Jordan Cano

Personal information
- Date of birth: February 3, 1996 (age 30)
- Place of birth: Dallas, Texas, U.S.
- Height: 6 ft 1 in (1.85 m)
- Position: Defender

Youth career
- 2011–2014: FC Dallas

College career
- Years: Team / Apps / (Gls)
- 2014–2017: SMU Mustangs / 75 / (6)

Senior career*
- Years: Team / Apps / (Gls)
- 2018–2019: LA Galaxy / 0 / (0)
- 2018–2019: → Oklahoma City Energy (loan) / 5 / (0)

International career
- 2012: United States U17 / 1 / (0)

= Jordan Cano =

American soccer player (born 1996)

Jordan Cano (born February 3, 1996) is an American soccer player.

== Career ==
=== College ===
Cano played four years of college soccer at Southern Methodist University between 2014 and 2017, making 75 appearances for the Mustangs.
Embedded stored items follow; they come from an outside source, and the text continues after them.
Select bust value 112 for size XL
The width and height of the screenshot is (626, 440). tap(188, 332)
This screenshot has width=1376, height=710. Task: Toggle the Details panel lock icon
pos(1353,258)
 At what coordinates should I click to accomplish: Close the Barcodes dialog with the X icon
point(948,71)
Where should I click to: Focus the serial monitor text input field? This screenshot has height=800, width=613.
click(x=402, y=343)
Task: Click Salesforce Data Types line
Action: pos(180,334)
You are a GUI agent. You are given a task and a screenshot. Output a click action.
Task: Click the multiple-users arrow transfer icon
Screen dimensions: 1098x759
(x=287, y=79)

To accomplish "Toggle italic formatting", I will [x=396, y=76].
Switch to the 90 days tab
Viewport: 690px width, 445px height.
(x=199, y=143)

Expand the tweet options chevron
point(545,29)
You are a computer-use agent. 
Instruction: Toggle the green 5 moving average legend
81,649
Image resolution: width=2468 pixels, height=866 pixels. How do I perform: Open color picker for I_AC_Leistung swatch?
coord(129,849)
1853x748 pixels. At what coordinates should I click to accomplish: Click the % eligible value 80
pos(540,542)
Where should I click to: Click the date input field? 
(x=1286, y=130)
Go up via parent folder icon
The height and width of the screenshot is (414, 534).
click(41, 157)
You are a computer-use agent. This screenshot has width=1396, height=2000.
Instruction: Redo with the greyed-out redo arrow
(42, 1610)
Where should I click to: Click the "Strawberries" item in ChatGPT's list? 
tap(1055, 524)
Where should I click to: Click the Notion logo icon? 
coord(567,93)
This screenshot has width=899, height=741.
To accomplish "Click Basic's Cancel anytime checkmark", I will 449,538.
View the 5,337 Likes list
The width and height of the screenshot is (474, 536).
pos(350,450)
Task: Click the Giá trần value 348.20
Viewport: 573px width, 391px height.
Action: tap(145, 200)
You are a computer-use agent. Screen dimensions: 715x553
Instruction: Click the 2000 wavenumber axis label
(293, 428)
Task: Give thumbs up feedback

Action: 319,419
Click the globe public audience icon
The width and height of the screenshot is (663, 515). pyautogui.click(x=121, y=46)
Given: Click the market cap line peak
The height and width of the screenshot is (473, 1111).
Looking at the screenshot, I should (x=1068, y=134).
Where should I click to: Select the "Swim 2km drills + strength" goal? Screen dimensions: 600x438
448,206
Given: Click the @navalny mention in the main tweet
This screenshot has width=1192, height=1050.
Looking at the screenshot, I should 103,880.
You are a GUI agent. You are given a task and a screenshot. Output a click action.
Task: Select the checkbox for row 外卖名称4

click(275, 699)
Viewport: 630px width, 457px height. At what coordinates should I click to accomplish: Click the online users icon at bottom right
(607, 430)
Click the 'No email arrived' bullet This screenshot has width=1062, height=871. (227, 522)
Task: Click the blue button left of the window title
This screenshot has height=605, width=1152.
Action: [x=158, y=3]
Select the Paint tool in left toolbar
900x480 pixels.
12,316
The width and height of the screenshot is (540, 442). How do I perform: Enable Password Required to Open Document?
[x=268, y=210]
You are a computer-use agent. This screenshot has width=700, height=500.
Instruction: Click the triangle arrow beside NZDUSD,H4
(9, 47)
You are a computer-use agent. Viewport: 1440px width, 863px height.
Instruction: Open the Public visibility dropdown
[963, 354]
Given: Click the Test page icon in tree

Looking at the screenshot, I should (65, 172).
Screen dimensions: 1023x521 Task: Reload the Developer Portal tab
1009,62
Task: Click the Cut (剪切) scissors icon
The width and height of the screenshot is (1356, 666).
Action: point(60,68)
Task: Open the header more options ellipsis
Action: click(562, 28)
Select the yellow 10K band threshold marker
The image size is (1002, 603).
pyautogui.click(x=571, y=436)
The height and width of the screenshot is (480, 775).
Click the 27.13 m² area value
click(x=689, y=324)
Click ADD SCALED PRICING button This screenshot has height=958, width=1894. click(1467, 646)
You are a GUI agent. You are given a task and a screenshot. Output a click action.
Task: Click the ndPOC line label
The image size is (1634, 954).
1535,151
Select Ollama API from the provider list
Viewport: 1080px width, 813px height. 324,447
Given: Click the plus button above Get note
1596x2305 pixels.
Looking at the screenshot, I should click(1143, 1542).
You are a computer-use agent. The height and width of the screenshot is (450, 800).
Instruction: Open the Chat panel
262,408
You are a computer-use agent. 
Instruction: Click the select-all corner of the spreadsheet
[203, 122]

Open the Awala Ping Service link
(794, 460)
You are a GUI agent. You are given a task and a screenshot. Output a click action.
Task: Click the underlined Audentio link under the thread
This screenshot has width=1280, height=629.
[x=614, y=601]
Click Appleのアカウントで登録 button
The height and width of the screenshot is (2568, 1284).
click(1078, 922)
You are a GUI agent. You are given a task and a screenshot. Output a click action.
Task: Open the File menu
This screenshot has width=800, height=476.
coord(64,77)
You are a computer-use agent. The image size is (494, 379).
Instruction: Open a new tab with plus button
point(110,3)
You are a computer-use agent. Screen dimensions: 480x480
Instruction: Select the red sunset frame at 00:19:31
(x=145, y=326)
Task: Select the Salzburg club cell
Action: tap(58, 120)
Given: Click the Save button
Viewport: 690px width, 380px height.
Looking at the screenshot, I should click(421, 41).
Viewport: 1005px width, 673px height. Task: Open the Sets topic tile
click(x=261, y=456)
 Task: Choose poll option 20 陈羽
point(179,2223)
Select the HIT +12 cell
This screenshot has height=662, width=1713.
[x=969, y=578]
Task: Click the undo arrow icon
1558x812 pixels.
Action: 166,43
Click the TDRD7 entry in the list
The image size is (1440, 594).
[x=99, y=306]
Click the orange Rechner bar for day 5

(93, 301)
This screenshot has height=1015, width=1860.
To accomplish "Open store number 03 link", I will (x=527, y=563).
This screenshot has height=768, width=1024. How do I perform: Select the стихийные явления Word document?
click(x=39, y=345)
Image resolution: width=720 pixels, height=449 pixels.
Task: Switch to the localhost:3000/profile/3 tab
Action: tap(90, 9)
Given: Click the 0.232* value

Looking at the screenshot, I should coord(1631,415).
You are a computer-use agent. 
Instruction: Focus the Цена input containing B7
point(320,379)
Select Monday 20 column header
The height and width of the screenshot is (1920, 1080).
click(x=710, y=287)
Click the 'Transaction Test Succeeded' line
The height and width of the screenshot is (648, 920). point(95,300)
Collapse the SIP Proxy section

He was named American Athletic Conference's Defender of the Year in 2017.

=== Professional ===
After Cano graduated from college, he signed a homegrown player contract with FC Dallas on January 11, 2018. He was loaned to United Soccer League side Oklahoma City Energy on March 16, 2018.

Cano was released by Dallas the end of their 2018 season.